Forbush sought certification of the class under Fed.R.Civ.P. 23(b)(2).1 The district [1104]*1104court, however, denied Forbush’s motion, holding that the “problem with the proposed class is that the merits of each class member’s claim will have to be decided on an individual basis.” Since, several “issues will have to be resolved in each individual case before members of the class would be entitled to relief,” the district court found that “the class proposed by Plaintiffs will in no way effectuate the principal purpose of Rule 23.”

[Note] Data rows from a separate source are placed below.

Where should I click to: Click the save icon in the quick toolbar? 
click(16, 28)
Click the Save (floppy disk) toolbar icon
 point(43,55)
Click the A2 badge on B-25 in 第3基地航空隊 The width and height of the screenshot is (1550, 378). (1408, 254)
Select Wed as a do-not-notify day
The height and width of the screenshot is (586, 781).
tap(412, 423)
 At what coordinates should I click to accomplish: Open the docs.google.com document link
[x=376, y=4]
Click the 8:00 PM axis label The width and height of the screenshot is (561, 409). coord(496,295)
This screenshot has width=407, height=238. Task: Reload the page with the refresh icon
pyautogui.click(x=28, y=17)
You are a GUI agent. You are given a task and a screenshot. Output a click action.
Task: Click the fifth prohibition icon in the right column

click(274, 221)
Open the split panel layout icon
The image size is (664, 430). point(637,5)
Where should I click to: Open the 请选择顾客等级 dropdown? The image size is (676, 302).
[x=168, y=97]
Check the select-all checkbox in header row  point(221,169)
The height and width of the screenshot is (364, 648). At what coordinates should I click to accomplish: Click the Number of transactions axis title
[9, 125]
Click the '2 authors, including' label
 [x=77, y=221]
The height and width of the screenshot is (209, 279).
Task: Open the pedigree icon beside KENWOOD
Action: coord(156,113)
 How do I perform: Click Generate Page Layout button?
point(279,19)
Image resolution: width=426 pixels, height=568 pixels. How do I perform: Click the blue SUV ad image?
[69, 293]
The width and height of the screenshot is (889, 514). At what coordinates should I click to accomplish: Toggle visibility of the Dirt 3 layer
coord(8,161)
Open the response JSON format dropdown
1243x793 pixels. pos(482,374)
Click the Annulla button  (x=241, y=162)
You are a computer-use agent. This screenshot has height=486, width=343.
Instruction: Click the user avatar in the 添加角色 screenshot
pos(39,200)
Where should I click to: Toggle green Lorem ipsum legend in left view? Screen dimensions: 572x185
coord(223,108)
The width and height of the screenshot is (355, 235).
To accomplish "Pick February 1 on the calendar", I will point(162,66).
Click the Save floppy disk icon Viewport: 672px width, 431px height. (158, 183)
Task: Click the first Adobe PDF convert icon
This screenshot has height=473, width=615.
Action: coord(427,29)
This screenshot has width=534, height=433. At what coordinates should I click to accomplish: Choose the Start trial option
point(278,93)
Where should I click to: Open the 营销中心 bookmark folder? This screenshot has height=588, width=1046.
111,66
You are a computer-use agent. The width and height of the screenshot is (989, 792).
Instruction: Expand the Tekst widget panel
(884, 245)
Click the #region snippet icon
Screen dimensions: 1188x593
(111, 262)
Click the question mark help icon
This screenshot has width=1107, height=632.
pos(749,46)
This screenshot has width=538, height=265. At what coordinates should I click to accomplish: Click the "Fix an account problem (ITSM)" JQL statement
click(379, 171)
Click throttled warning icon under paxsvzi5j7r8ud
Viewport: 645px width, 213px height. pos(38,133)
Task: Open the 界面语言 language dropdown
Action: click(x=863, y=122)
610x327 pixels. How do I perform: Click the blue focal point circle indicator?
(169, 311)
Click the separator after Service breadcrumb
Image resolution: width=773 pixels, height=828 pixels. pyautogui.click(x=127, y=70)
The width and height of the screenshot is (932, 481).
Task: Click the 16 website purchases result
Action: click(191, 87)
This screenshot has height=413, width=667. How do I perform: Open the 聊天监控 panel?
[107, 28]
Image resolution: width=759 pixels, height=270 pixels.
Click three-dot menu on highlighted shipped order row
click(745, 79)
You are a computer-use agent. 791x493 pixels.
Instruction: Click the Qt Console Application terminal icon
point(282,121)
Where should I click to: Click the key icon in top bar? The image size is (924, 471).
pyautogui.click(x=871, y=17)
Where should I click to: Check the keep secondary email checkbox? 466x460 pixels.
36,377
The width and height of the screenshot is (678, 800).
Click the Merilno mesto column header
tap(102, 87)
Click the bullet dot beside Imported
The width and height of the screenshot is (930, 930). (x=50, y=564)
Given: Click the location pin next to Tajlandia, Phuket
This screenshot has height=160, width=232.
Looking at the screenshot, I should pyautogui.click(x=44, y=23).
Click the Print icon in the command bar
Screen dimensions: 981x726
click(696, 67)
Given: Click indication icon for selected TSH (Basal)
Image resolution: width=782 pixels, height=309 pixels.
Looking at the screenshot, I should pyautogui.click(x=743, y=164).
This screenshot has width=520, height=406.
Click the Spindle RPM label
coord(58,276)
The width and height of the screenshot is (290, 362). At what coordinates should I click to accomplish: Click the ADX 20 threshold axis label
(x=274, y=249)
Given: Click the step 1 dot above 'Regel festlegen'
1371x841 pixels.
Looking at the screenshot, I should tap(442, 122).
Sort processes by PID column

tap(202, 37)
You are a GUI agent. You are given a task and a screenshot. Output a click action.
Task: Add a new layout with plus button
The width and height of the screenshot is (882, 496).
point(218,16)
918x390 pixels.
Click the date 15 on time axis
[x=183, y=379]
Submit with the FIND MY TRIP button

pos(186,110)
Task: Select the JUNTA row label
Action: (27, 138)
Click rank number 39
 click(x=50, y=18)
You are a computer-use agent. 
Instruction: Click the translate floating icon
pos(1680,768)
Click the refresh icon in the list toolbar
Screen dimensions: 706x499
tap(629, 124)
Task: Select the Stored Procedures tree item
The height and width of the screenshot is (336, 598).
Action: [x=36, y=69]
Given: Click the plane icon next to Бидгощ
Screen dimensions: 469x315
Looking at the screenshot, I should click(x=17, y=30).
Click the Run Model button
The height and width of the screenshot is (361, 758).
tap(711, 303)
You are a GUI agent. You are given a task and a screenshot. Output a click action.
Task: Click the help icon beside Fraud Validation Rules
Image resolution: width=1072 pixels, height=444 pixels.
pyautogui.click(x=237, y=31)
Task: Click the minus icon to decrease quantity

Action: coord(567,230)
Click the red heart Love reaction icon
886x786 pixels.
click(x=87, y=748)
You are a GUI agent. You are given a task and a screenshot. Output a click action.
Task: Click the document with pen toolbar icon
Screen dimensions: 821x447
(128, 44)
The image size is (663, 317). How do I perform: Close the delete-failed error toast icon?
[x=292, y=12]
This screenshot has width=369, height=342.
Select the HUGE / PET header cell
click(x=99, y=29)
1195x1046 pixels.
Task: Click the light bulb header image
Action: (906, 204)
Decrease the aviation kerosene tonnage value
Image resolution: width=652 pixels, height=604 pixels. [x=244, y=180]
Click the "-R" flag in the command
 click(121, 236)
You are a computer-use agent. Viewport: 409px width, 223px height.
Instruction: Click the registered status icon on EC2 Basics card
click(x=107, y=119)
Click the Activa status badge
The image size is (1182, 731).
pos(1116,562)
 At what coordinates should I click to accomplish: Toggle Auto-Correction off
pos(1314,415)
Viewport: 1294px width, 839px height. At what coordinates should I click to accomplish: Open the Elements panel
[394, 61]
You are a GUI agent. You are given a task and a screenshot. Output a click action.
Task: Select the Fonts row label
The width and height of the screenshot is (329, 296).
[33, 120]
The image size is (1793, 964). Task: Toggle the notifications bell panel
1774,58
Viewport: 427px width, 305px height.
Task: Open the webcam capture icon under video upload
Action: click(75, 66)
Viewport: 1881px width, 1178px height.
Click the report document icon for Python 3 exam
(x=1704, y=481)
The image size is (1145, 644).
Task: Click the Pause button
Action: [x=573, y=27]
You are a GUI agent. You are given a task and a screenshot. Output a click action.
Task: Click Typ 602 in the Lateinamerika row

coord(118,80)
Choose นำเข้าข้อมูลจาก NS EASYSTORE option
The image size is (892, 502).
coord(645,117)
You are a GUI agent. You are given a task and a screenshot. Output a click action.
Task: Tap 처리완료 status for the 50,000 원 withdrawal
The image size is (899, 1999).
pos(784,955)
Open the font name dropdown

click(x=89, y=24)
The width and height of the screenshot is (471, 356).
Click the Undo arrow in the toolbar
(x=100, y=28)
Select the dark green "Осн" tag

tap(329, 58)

Forbush’s primary contention on appeal is that the district court improperly imported 23(b)(3)’s “predominance” and “manageability” requirements in denying her motion to certify the class under 23(b)(2). The parties initially disagree on the proper standard of review. Penney contends that a district court’s denial of a certification motion may be reversed only where the court has abused its “substantial discretion.” Richardson v. Byrd, 709 F.2d 1016, 1019 (5th Cir.) (“complex cases cannot be run from the tower of the appellate court”), cert. denied sub nom., Dallas County Comrs. Court v. Richardson, 464 U.S. 1009, 104 S.Ct. 527, 78 L.Ed.2d 710 (1983). Forbush agrees that a district court’s application of Rule 23 to the facts of a particular ease is entitled to great deference, but argues that this relaxed standard of review is not appropriate where, as here, the court has applied the wrong rule or misinterpreted the requirements of the governing provision. Such legal errors, Forbush contends, should be reviewed de novo. Penney does not question this higher scrutiny for legal issues, but argues that the alleged error cited by Forbush is the product of her willful misreading of the distinct court’s decision. The dispute over the standard of review thus reduces itself to a question of interpreting of the district court’s opinion.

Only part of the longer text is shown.